Corporate profits have grown strongly over the past few years, yet job growth has not. We are in a golden age for corporate profits, especially among multinational giants that are also benefiting from faster growth in emerging economies like China and India.   These factors, along with the Federal Reserve’s efforts to keep interest rates ultralow and encourage investors to put more money into riskier assets, prompted traders to send the Dow past 14,000 to within 75 points of a record high last week. So everyone keeps asking why no great job growth? DUH! Corporations have become more efficient, utilizing technologies to replace human beings. I call it the HOME DEPOT FACTOR…..I am certain you have noticed how 10 self-checkout machines replaced what was once 10 human beings (often with really bad attitude)…..So those 10 Home Depot workers who lost their jobs to machines are aided by government…..with our tax dollars. They consume, but they consume far less. They cannot buy a home unemployed…..so they canot go shopping at Home Depot to buy anything for home repairs either.  This same thinking is being applied across the board to make companies more effective and efficient. Government is doing the same with the size of government which is the smallest its been in 20 years.

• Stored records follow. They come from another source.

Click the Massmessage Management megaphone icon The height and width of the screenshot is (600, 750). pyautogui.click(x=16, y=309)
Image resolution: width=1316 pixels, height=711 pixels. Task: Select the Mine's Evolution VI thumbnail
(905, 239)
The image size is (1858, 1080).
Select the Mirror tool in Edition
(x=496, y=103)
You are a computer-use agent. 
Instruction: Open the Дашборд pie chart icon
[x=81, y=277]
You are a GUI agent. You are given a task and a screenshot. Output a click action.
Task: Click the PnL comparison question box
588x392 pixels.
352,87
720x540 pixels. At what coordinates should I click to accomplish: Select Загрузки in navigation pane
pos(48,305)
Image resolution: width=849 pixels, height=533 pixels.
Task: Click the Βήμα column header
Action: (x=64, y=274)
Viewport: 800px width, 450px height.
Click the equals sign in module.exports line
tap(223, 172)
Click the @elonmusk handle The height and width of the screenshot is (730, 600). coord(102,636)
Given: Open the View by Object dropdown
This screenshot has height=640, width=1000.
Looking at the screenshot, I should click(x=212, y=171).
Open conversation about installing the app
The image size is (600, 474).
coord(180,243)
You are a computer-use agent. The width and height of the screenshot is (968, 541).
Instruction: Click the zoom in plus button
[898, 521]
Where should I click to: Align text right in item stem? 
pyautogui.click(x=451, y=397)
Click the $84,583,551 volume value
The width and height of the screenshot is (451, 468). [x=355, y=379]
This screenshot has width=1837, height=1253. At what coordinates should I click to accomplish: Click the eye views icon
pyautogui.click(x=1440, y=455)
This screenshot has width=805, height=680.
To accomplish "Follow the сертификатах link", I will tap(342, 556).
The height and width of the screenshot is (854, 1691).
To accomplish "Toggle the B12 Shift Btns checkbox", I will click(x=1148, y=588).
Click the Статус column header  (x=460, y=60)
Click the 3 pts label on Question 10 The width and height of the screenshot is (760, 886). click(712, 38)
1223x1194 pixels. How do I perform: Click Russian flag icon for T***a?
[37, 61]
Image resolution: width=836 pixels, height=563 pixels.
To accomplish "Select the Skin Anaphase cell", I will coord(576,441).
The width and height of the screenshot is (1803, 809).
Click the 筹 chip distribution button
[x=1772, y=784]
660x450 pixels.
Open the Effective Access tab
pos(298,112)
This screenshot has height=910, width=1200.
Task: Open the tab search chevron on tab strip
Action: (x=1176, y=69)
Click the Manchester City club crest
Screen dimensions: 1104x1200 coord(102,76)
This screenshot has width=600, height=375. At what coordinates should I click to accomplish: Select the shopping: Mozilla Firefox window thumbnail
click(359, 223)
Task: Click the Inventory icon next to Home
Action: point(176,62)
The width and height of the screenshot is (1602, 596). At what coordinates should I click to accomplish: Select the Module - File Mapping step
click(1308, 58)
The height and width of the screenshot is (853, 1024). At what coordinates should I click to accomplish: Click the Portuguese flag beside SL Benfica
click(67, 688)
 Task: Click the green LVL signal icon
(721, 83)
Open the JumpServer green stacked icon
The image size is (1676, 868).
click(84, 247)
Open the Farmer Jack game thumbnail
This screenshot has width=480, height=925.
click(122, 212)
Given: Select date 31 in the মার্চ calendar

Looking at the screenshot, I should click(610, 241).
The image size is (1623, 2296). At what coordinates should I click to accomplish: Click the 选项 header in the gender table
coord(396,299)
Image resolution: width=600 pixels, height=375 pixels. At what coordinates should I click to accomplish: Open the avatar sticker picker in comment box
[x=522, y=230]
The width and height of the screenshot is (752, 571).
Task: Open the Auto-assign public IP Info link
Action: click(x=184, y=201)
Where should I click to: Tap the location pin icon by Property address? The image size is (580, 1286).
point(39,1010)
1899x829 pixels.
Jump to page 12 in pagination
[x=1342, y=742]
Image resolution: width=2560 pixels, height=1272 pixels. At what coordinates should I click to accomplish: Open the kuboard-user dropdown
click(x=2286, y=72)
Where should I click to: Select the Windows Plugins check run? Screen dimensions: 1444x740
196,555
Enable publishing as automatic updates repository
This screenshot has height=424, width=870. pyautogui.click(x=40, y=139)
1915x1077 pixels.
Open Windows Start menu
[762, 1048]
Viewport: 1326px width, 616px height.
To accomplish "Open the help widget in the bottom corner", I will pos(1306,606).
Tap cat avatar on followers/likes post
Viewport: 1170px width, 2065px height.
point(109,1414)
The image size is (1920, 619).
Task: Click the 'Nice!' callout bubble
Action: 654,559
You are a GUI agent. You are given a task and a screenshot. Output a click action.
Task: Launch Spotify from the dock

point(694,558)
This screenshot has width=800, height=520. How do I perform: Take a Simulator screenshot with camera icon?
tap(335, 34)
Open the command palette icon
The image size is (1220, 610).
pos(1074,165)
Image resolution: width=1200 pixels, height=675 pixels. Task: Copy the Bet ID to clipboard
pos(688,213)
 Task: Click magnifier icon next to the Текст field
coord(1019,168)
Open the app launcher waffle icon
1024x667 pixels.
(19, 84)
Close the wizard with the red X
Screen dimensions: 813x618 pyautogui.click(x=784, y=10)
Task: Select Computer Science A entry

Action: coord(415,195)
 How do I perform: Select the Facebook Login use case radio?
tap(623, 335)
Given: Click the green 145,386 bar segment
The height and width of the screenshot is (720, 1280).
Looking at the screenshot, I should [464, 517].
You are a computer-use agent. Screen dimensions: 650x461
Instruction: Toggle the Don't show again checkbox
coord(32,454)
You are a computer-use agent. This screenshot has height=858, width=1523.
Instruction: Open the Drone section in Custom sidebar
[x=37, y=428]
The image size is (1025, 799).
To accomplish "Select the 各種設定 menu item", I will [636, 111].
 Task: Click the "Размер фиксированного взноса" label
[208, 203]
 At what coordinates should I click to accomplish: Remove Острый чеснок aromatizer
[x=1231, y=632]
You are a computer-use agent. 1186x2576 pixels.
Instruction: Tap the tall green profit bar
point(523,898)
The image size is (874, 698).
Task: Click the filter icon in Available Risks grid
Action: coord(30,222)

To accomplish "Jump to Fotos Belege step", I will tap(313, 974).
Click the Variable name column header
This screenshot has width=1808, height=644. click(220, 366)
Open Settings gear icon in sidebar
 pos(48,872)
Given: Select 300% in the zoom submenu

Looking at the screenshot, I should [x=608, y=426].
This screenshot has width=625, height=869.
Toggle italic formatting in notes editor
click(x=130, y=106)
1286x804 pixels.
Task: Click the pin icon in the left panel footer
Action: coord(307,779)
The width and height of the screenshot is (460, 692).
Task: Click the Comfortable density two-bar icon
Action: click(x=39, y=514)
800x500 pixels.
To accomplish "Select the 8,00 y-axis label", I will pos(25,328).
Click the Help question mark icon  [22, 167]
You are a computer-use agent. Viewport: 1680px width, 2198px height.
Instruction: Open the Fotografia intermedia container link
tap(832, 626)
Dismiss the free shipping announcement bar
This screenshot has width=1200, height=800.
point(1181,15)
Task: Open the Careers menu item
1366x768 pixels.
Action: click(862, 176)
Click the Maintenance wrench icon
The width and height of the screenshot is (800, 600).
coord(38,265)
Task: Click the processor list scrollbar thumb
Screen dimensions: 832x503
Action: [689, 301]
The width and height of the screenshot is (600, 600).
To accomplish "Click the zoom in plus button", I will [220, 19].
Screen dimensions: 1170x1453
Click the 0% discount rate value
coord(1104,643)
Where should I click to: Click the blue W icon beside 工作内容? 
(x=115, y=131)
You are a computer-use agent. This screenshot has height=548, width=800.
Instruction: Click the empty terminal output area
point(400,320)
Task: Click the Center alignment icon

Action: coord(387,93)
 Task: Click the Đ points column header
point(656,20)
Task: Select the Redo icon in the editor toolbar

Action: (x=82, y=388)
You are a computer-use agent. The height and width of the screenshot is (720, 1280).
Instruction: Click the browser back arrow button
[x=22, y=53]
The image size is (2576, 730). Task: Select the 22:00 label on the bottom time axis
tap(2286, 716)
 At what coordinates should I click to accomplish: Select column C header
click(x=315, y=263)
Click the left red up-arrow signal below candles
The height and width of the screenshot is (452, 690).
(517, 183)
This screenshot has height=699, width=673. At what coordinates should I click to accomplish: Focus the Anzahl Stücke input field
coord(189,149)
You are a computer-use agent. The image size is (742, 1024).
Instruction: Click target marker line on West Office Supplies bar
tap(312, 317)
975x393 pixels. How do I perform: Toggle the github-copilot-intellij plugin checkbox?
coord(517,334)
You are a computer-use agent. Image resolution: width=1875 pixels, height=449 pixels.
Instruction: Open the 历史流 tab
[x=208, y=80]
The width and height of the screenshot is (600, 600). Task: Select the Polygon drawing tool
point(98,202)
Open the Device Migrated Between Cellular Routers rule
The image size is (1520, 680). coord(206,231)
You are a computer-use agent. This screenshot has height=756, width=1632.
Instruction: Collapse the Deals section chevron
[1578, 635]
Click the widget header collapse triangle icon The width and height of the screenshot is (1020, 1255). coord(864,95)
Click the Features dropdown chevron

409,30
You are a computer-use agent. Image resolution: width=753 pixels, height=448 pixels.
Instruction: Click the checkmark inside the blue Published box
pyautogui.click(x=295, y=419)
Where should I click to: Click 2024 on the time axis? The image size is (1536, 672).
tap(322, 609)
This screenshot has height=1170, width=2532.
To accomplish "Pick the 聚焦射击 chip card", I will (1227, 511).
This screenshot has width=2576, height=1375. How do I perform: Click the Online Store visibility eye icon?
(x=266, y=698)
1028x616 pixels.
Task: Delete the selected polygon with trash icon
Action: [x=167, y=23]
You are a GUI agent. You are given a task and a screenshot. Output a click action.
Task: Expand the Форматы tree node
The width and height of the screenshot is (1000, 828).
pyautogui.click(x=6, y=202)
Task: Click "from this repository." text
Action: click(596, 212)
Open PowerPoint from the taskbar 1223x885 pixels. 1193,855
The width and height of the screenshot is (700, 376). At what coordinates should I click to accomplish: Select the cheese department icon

If no laws are enacted to entice corporations to hire, they simply won’t. Corporations do to not have to bear the bulk of the costs of our welfare system that provides for the unemployed. Is this short-sighted? Surely it would be in the interests of large corporations to hire, thereby increasing the consumer base…..surely higher consumption would be better for profits? The recession forced companies to trim and become lean and mean in their operations….now that those companies are lean and mean, why hire more people if fewer people can do the same work and the result is even higher profits?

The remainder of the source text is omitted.